La conciliación unicornio
Voy de cara, esta no será una columna perfecta. No pido indulgencia, solo aceptación. Es lo que hay. La escribo mientras mis suegros me tienen al bebé de cuatro meses y el de tres años duerme. Así que iré al grano, no esperéis sesudas reflexiones. El caso es que ya han pasado, volando, las 16 semanas (cuatro meses) de nuestro permiso de maternidad y paternidad respectivamente. [Antes de seguir, va disclaimer para ávidos puntualizadores: soy autónoma, no puedo pillar un “extra” por vacaciones y lactancia, como pareja hemos decidido disfrutar los dos de las 16 semanas juntos (no es deseable, por no decir imposible, pasar un puerperio inmediato sola), y, no, tampoco tengo ahorros para excedencias voluntarias. [Pasan unicornios a lo lejos]. Mi pareja se incorporó el martes a su puesto de trabajo. Yo me incorporé al mío: llámalo trinchera, llámalo ordenador sobre la mesa de la cocina. Empieza el vértigo de criar en soledad por turnos para poder currar los dos, tirar de abuelos, pensar en ver si podemos contratar a alguien por horas, rezar para que corra la lista de espera de la escuelita pública del pequeño… Con esta columna haré también algo que nos cuesta bastante a las mujeres y a las madres en relación al trabajo: ponérmelo fácil. No querré demostrar mi excelencia. No haré sofisticadas piruetas discursivas ni expondré datos que avalen mi posición. Voy desde las tripas, en plan ranchera, con el pijama lleno de lamparones y babas. “Voy camino a la locura y aunque todo me tortura, sé querer…”. Reclamo mi derecho a la mediocridad. ¿Por qué no?

**Ítems proporcionados**
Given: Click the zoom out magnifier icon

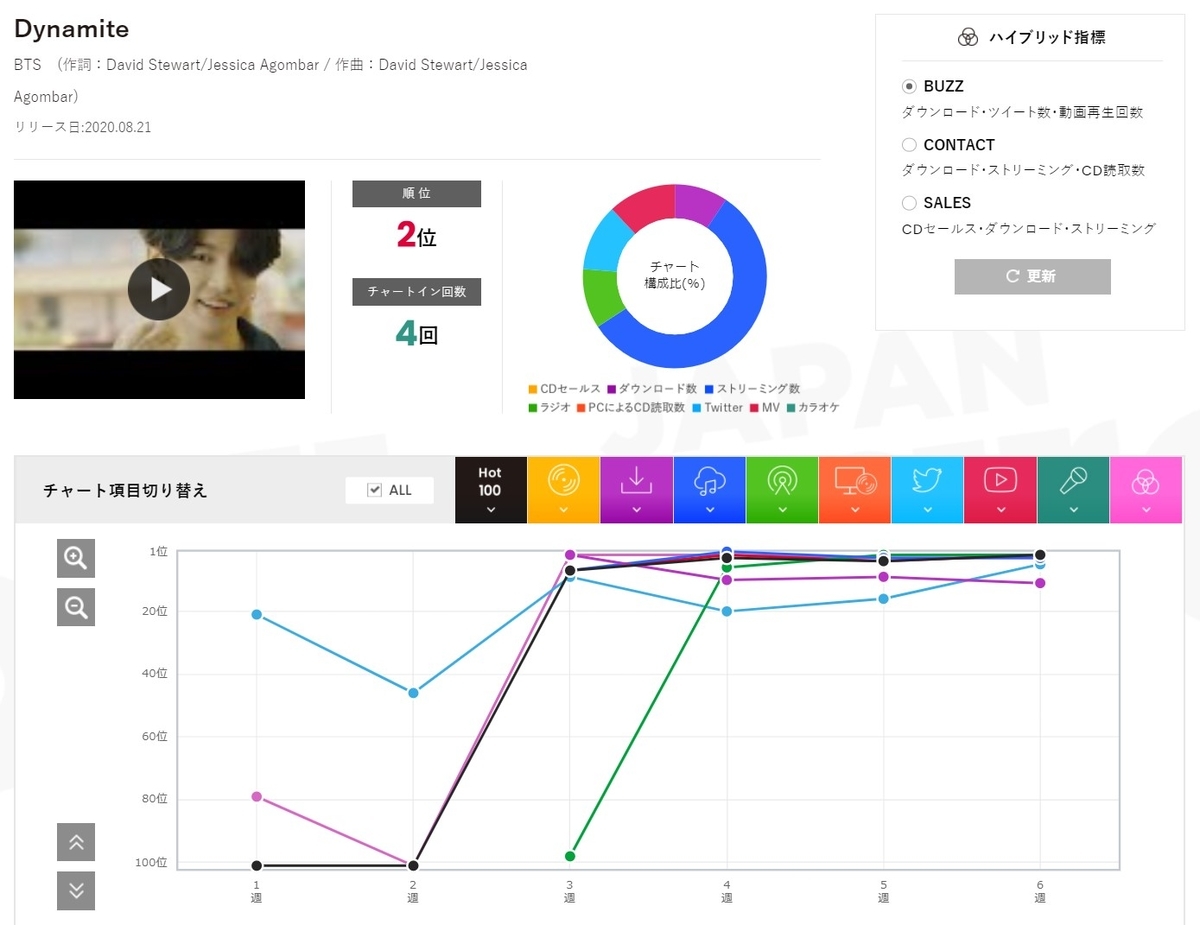Looking at the screenshot, I should tap(76, 607).
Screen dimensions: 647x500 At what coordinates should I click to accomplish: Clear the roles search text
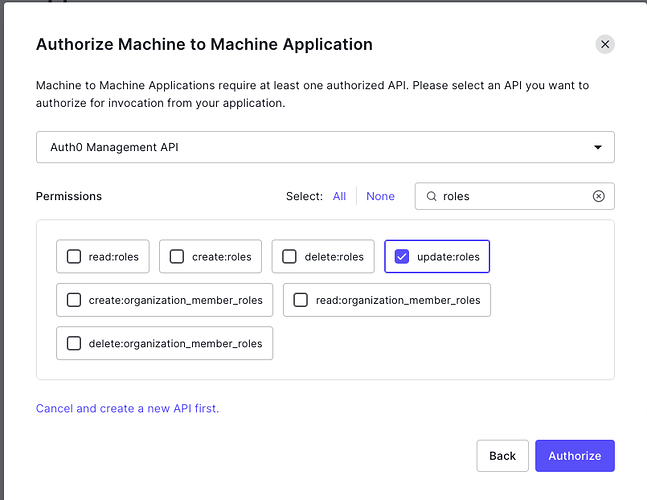(x=598, y=196)
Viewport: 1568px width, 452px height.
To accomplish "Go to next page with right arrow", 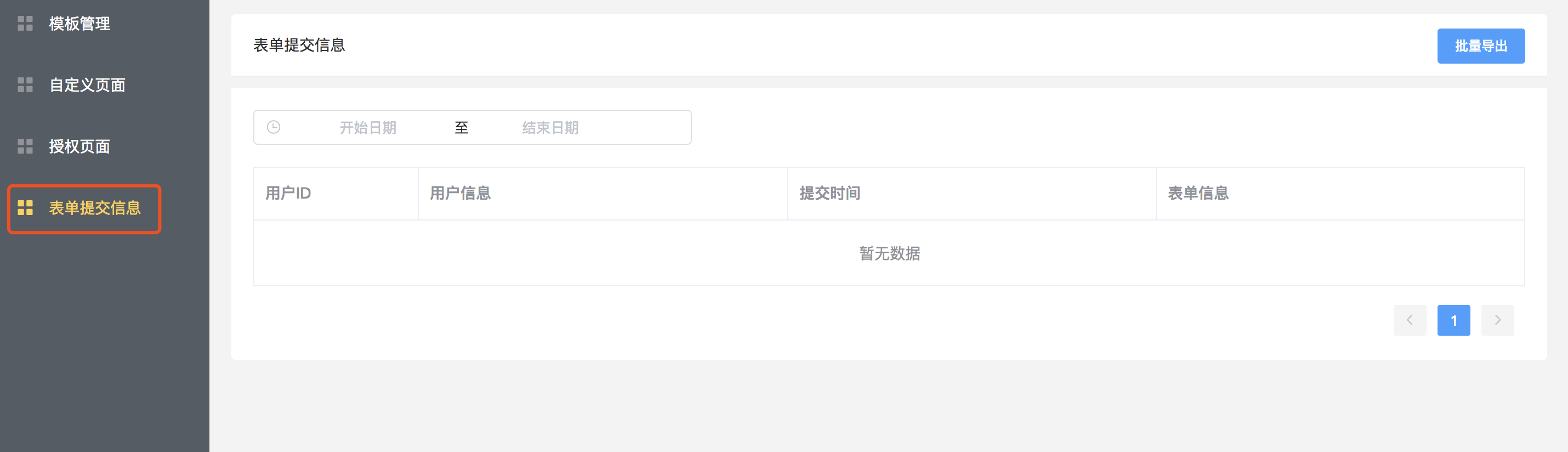I will [x=1497, y=320].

**Lista de tareas**
A. Enumera todo lo que, según la columna sobre la conciliación, forma parte del vértigo al que se refiere la frase "Empieza el vértigo de".
B. Prosigue la columna sobre la conciliación a partir de donde se detiene.
Los ítems no tienen ningún papel en lo que aquí se pide.

**Resultados esperados**
A.
- Criar en soledad por turnos para poder currar los dos
- Tirar de abuelos
- Pensar en ver si pueden contratar a alguien por horas
- Rezar para que corra la lista de espera de la escuelita pública del pequeño

B.
Si esta es la semana de la depresión post vacacional o de la entusiasta rentrée, mi vuelta y la de muchas madres que parieron esta primavera tiene unos matices específicos. En concreto, unas tetas a punto de estallar en algún momento de cada jornada. Otras tendrán un cuchitril asignado en las dependencias de la empresa para usar el sacaleches y seguir engrosando el banco generado en estos cuatro meses (escucho el runrún de esa máquina y se me ponen los pelos de punta). Otras, y otros, simplemente una pena muy grande por dejar a un cachorro a cargo de alguien que no son ellos. Alguien más se sentirá aliviado, si trabajar cansa, como decía el poeta, sacar adelante un bebé no os digo nada. Porque como decía Martirio: “yo voy al trabajo a reírme y a descansar”. En todo caso, me gustaría que esta reincorporación tuviera un nombre específico, así al menos todo el mundo sabría de qué hablamos cuando hablamos de volver a trabajar después de un permiso a todas luces insuficiente. Propongo la semana “con la frente marchita”.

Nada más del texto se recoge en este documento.